It is time that we moved beyond the banality of the moment and grasped eternity.  We are in desperate need of lives marked by holiness and godliness.  Frankly, we need a few good fanatics in the Christian Faith.  We need people willing to weep over the lost.  We need people willing to be called crazy for Christ.  We need a few good people willing to be despised and rejected by this world that they may reveal the world to come.

Christians are Judged by the Anticipation with which They Live.  Look forward to the day of God and speed its coming.  I have purposely changed Peter’s dependent clause into an imperative statement, which does no harm to the intent of his words.  We who know Christ profess to believe in His coming a second time to bring salvation for all who believe and to judge those who are outside the Faith.  But do we live in anticipation of His return?  Are we intent on speeding the coming of that day?  Questions such as these probe the heart of our Christian life and experience.

What would it be were Christ to return before this service was completed?  Would you welcome His return?  Even as I ask the question, do you, in the solitude of your mind where none may ever go save for the Living God, find yourself saddened at the thought of loss?  Should Christ come momentarily, will the things which please you most be forever removed from your life?  Are those aspects of life which give you the greatest pleasure eternal?  Or are you focused on houses and lands, stocks and debentures, cars and clothing?  All these are passing away and destined for dust.

Does the fact that members of your family are yet outside of Christ concern you?  How is it that we can profess to love our parents deeply and yet we dare not plead with them to believe the Good News of Jesus?  How can parents be casual about their unsaved children, if those parents actually believe God?  At His return there shall be imposed a great, unchanging, unalterable divide.  Those outside of Him will be eternally condemned, while those who are called by His Name shall be received into His Kingdom.

As I led a service at a nursing home in Vancouver last year, I had occasion to speak with one woman who was grieving.  Her grandson, a man of forty-one years of age, had passed away that same morning.  One comment she made left a sobering impression on my mind.  “He wasn’t saved, you know.”  What a sad commentary that is.  When we at last are separated from our loved ones, all that will matter is whether they were saved or not.  Will my loved ones have received opportunity to know Christ because of my concern?  Will I have prayed with all the power of Christ’s love?  Will I have spoken in boldness of the Spirit?  Will my concern for their eternal welfare be evident?  Oh, that no one may charge me with negligence at the great assize.

== Work instructions ==
(a) In the sermon excerpt, how old was the grandson of the grieving woman at the nursing home?
(b) Pick up the sermon excerpt after its final sentence and write the next part.

== Extracted information ==
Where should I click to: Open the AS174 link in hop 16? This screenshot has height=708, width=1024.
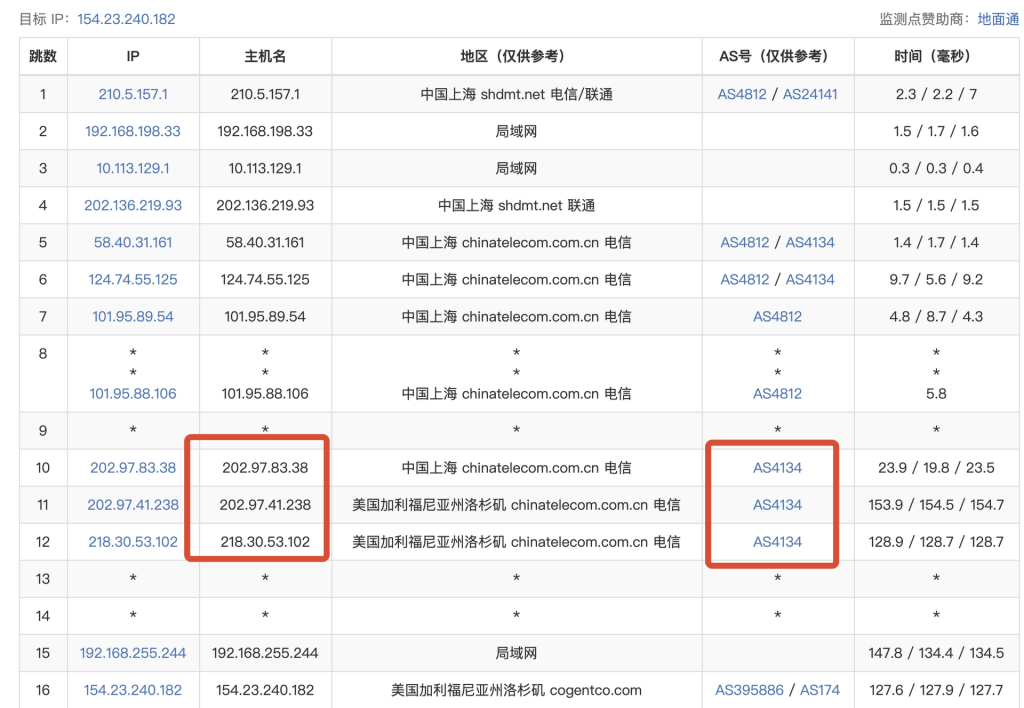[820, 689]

==

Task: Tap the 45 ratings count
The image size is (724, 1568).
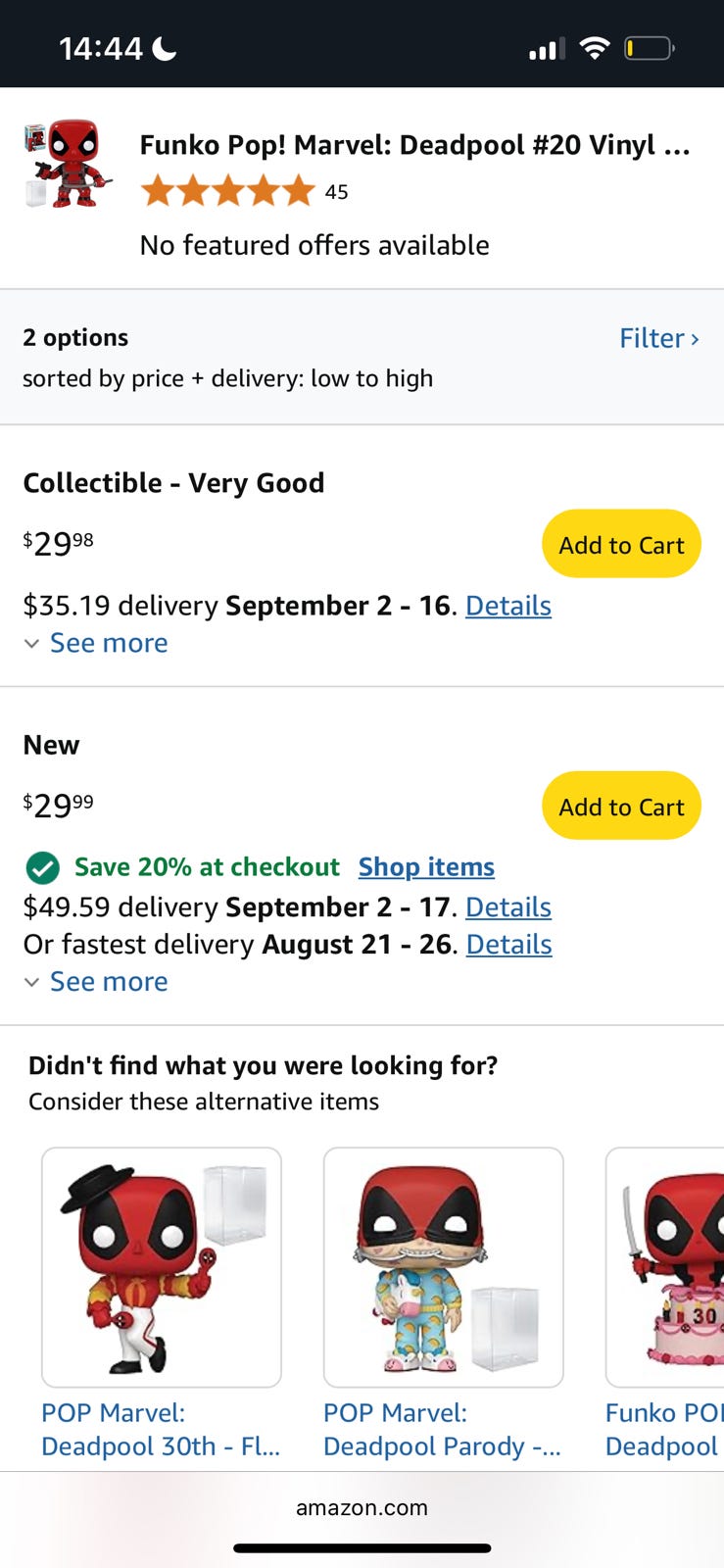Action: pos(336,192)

...

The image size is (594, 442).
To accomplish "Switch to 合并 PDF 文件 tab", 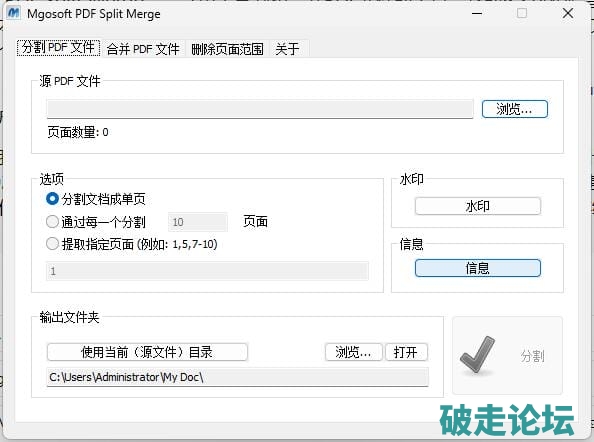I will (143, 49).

== Replies ==
(a) He was forty-one years old.

(b)
I observe that in an age and in a nation where few if any of us know real hardship, it is difficult to focus on what lies beyond this moment we call life.  Actually, we live as though the millennium has already arrived.  We know no real hardship, nor do we anticipate any such ordeal.  We do elevate minor reversals to the position of major catastrophes in our mind, but in reality we know neither great burdens nor demands.  We have sufficient food, shelter finer than anything we actually require, homes filled with gadgets and toys.  We are entertained to death, our minds dulled with sensory overload and our every need sated.  We no longer need to think of Christ!  We have all we need, though we are driven in an endless quest for something more … an ill-defined feeling of je ne sais qua.  Why be concerned for eternity when we have no needs?  Though a nagging longing remains, we can satisfy ourselves with the tawdry baubles of the moment.

We shall be called to account for the manner in which we have lived our lives, and especially shall we be called to account for the anticipation with which we awaited Christ’s promised return.  Let us then invest time reflecting on the fact that He is coming!  Let us invest time preparing ourselves to meet Him.  Let us review the way in which we live that we shall not be embarrassed at His return.  This is nothing save Christian duty.

Christians are Judged by the Commitment of Their Lives.  In keeping with his promise we are looking forward to a new heaven and a new earth, the home of righteousness.  The anticipation with which we await His coming is but a reflection of the commitment of our lives to Him and to His will.  We believe Jesus is coming, but perhaps He will overlook the fact that we have been casual in our service to Him.  Perhaps He will understand that we had to work, had to have time to rest and refresh ourselves, had so many social obligations.  He will undoubtedly understand and say to us, “Well done, good and faithful servant,” even though we were lax in fulfilling the ministries He assigned and though we were casual about serving Him and even though we proved unreliable in our service to Him. 

The quality of our Faith may be judged by its cost to us and not by how dear we profess that Faith to be.  Few of us bear any scars because of the Faith, nor have we experienced persecution because of the Faith.  In a sermon by D. T. Niles, a Ceylonese minister of another era, I encountered the following illustration which humbles any of us living in Canada today.  The illustration speaks of commitment despite great difficulty, something which however difficult your particular situation may be, you have not been called to face in this land of opportunity and freedom.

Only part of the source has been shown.